Considérant qu'aux termes de l'article L.273 du code des pensions militaires d'invalidité et des victimes de la guerre : "Le titre d'interné-résistant est attribué à toute personne qui a subi, quelqu'en soit le lieu, sauf le cas prévu à l'article L.272, une détention minimum de trois mois pour acte qualifié de résistance à l'ennemi.

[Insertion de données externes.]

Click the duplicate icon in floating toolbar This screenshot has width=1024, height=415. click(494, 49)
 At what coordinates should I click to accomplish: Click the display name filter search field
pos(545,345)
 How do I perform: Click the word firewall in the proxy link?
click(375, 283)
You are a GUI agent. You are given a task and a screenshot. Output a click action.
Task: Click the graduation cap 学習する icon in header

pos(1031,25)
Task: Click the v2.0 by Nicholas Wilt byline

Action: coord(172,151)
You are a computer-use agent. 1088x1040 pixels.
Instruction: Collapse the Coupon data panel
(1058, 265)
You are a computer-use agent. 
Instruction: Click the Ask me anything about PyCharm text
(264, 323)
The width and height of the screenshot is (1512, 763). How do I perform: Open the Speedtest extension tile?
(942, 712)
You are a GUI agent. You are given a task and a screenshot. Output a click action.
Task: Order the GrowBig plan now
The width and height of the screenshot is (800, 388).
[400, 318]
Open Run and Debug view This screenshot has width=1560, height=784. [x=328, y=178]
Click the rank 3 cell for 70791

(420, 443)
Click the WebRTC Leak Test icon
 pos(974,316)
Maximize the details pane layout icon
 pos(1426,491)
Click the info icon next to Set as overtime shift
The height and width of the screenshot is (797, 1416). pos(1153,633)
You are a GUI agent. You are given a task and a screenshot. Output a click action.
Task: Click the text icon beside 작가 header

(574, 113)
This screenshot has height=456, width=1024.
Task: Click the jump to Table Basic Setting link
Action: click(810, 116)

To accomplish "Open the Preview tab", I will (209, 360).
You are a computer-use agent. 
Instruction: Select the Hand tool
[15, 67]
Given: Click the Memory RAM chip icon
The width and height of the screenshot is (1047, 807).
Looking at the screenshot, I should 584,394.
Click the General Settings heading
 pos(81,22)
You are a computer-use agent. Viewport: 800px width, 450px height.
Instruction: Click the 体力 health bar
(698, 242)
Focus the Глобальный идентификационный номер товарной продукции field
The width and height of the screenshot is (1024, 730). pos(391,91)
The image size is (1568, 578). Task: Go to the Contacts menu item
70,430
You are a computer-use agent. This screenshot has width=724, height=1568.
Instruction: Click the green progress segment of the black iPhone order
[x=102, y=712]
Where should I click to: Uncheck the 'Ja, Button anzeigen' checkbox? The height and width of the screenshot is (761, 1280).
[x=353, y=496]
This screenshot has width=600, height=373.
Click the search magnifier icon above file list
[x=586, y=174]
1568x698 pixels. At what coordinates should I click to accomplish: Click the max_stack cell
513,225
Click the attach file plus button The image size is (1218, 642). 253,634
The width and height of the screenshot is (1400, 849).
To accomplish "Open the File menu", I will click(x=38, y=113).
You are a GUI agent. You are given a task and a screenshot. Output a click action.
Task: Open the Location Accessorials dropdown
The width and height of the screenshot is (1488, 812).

Aucune condition de durée n'est exigée de ceux qui se sont évadés et qui ont contracté, pendant leur internement une maladie ou une infirmité provenant notamment de tortures, susceptibles d'ouvrir droit à pension à la charge de l'Etat" ;
Considérant que, si aucune disposition du code susmentionné ne prévoit l'attribution du titre d'interné-résistant aux prisonniers de guerre, cette circonstance ne fait pas, en principe, obstacle à l'application auxdits prisonniers de guerre des dispositions de portée générale de l'article L.273 susvisé et de celles des articles R.286 et suivants prises pour leur exécution, à condition, toutefois, que les intéressés aient subi, pour des actes qualifiés de résistance à l'ennemi, définis à l'article R.287 dudit code, un transfert entraînant dans leur situation une aggravation suffisante pour, qu'eu égard aux conditions nouvelles de leur détention, celle-ci puisse être regardée comme constituant une détention différente de celles dont ils faisaient l'objet en qualité de prisonnier de guerre ;
Considérant, d'une part, qu'il ressort des pièces du dossier et notamment des attestations produites, qu'au cours de sa détention comme prisonnier de guerre en Allemagne, M. X... a participé à l'organisation d'évasions et commis des sabotages qui constituent des actes de résistance à l'ennemi ;

Considérant, d'autre part, que c'est en raison de l'accomplissement de ces actes de résistance et notamment de ses nombreuses tentatives d'évasion pour retrouver les forces de la Résistance, qu'il a été transféré d'un camp à l'autre et qu'il ressort des témoignages qu'il a produits que sa situation s'en est trouvée suffisamment aggravée pour qu'eu égard aux conditions nouvelles de son internement ou détention dans les camps où il a été successivement transféré constitue une détention différente de celle dont il faisait l'objet précédemment ; que le nombre de jours qu'il a passés dans ces conditions aggravées a excédé la durée de trois mois exigée par l'article L. 273 ; que M. X... est, par suite, fondé à soutenir qu'il remplit les conditions fixées par le premier alinéa de l'article L. 273 du code des pensions militaires d'invalidité et des victimes de guerre ci-dessus rappelé ;
Considérant qu'il résulte de tout ce qui précède que M. X... est fondé à soutenir que c'est à tort que, par le jugement attaqué, le tribunal administratif a rejeté sa demande tendant à l'annulation de la décision par laquelle le secrétaire d'Etat aux anciens combattants a rejeté sa demande d'attribution du titre d'interné résistant ;
Sur les conclusions tendant à la suppression de passages réputés injurieux dans le mémoire présenté par le secrétaire d'Etat chargé des anciens combattants et victimes de guerre :
Considérant que ce mémoire ne renferme pas d'imputations injurieuses ou diffamatoires de nature à faire prononcer la suppression des passages incriminés ;
Sur les conclusions de M. X... tendant à ce que l'Etat soit condamné à lui verser les sommes exposées par lui et non compris dans les dépens :

Considérant qu'il n'y a pas lieu, dans les circonstances de l'espèce, de faire application des dispositions de l'article 75-I de la loi du 10 juillet 1991 et de condamner l'Etat à payer à M. X... la somme qu'il demande au titre des sommes exposées par lui et non comprises dans les dépens ;
Article 1er : Le jugement du tribunal administratif de Paris, en date du 28 juin 1989, ensemble la décision du 7 mars 1986 refusant à M. X... l'attribution du titre d'interné résistant, sont annulés.
Article 2 : Le surplus des conclusions présentées par M. X... est rejeté.
Article 3 : La présente décision sera notifiée à M. X... et au secrétaire d'Etat aux anciens combattants et victimes de guerre.